#### Stated task:
Return every line of the records that contains the string "Select". Case counts, so match capitals and lowercase letters precisely.

Records from a dataset
━━━━

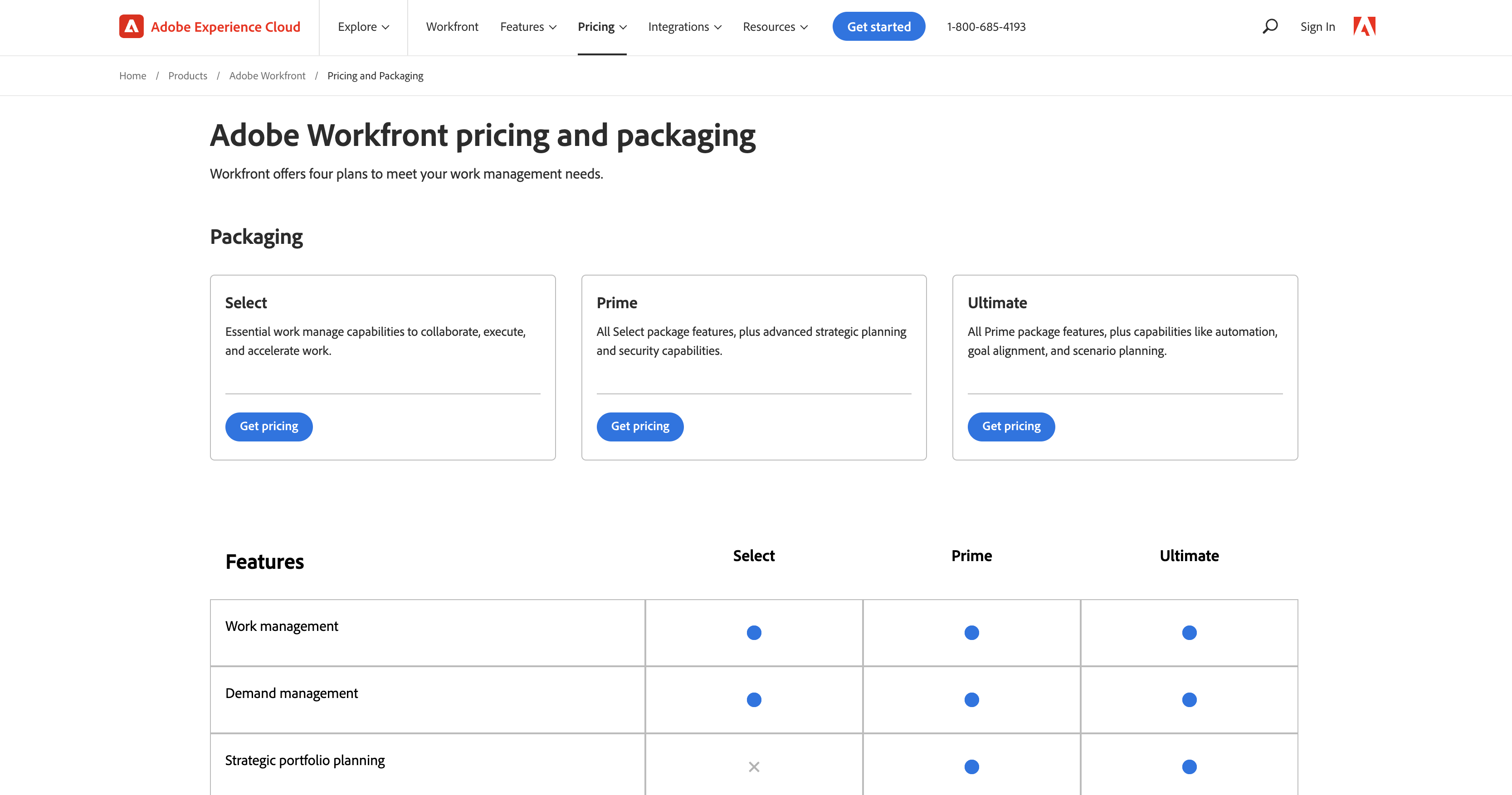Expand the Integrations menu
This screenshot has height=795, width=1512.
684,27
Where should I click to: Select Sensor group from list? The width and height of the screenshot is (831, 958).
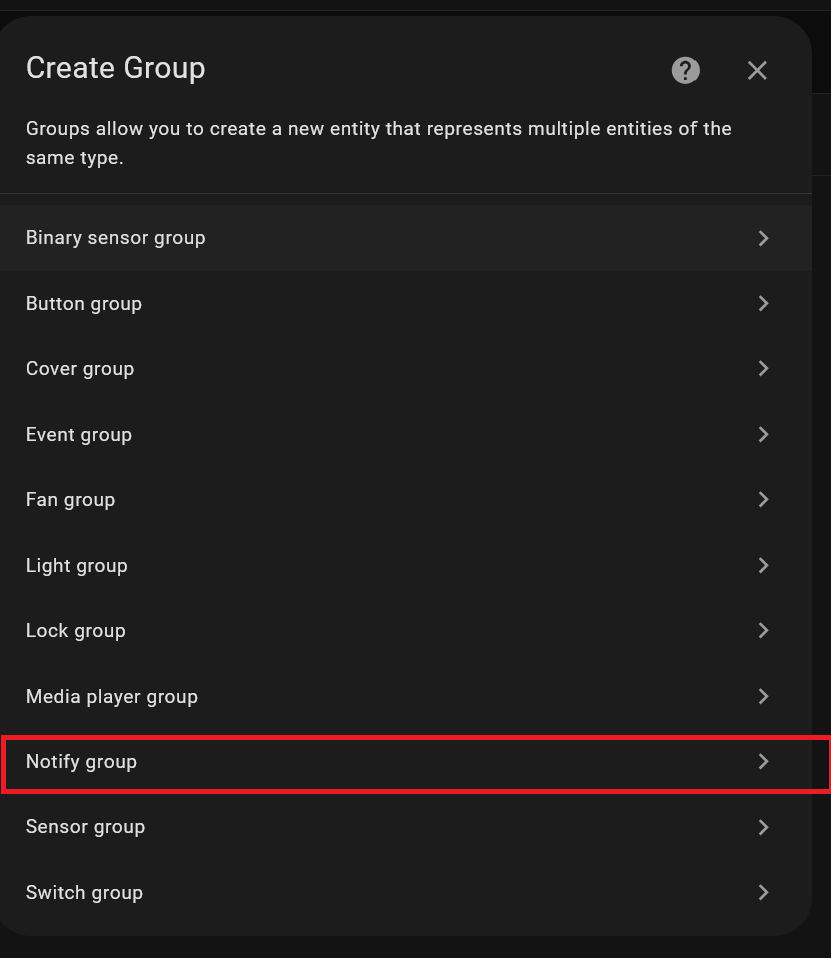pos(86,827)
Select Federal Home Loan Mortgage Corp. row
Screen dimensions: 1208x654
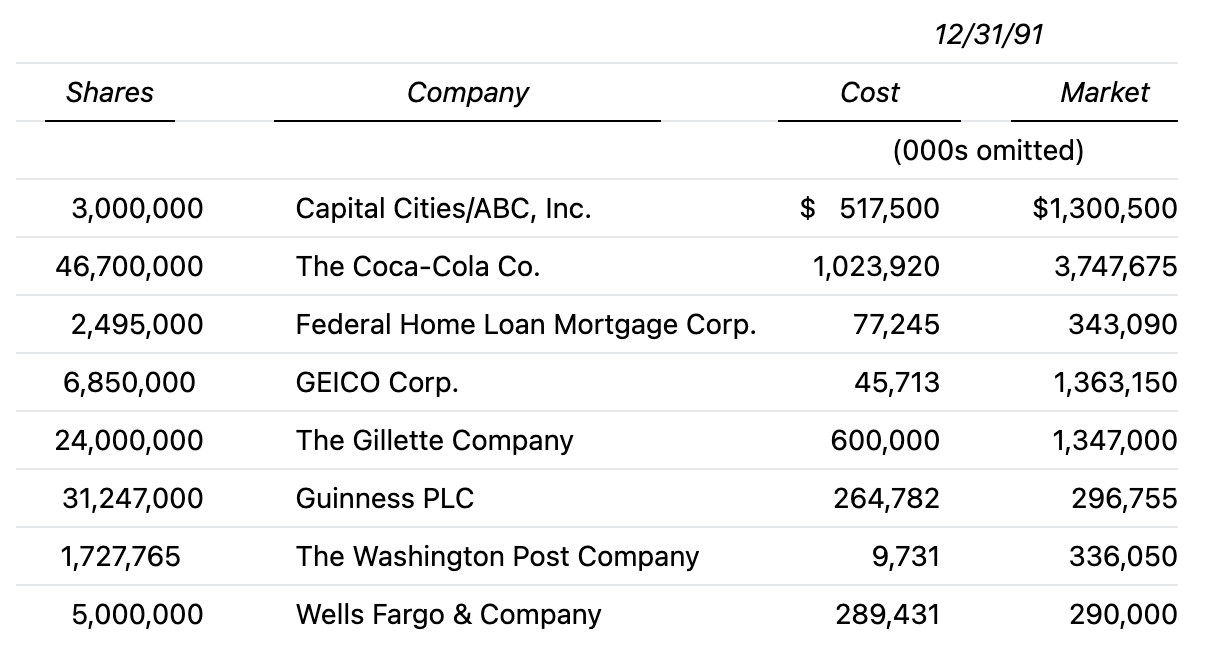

━━━━

#### Answer to this exercise:
Where should I click to: Select Sensor group from list? The width and height of the screenshot is (831, 958).
Select Federal Home Loan Mortgage Corp. row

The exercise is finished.